Authorities in the western Brittany region of France said they were informed of the damage on Friday and that police were investigating. The tomb was shattered into pieces with a sledgehammer, according to the French news outlet Ici Bretagne.

Le Pen — who was one of the most controversial figures in French politics for his fiery rhetoric against immigration and multiculturalism — died aged 96 on 7 January.
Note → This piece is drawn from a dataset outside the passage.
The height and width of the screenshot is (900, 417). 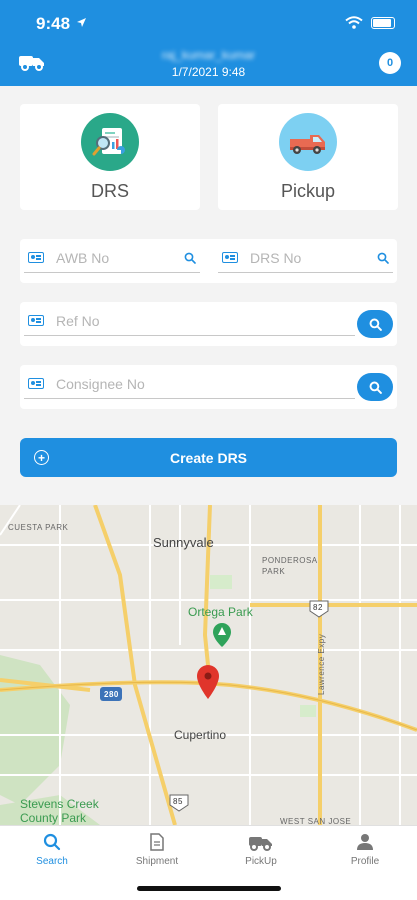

He was buried in a Le Pen family tomb in the small Brittany port of La Trinité-sur-Mer.

"There are no words to describe those who attack the most sacred of things", Marie-Caroline Le Pen — one of Le Pen's three daughters — said in a post on X that included a photo of the destroyed tomb.

"Those who attack the dead are capable of the worst against the living", she added.

French Interior Minister Bruno Retailleau called the damage "an absolute abjection".

“Respect for the dead is what distinguishes civilisation from barbarism,” he posted on X.

Brittany authorities said in a statement that “given the political sensitivity," the cemetery had been the focus of increased police surveillance around Le Pen's burial on 11 January.

The security was subsequently scaled down but will now be stepped back up again given "the exceptional nature" of the attack, the statement said.

Le Pen's extreme views won him staunch supporters, especially when he tapped into white working-class frustration over immigration, but also widespread condemnation.

He repeatedly denied the Holocaust and was convicted multiple times of antisemitism, discrimination and inciting racial violence. He made Islam and Muslim immigrants his primary targets, blaming them for economic and social woes in France.

His daughter Marine Le Pen took over his party, renamed it the National Rally and turned it into one of France’s most powerful political forces while distancing herself from her father.

She is considered among the favourites to be France's next president in 2027. However, the prosecutor in the ongoing embezzlement trial against her and other National Rally officials has asked for Le Pen to be banned from office.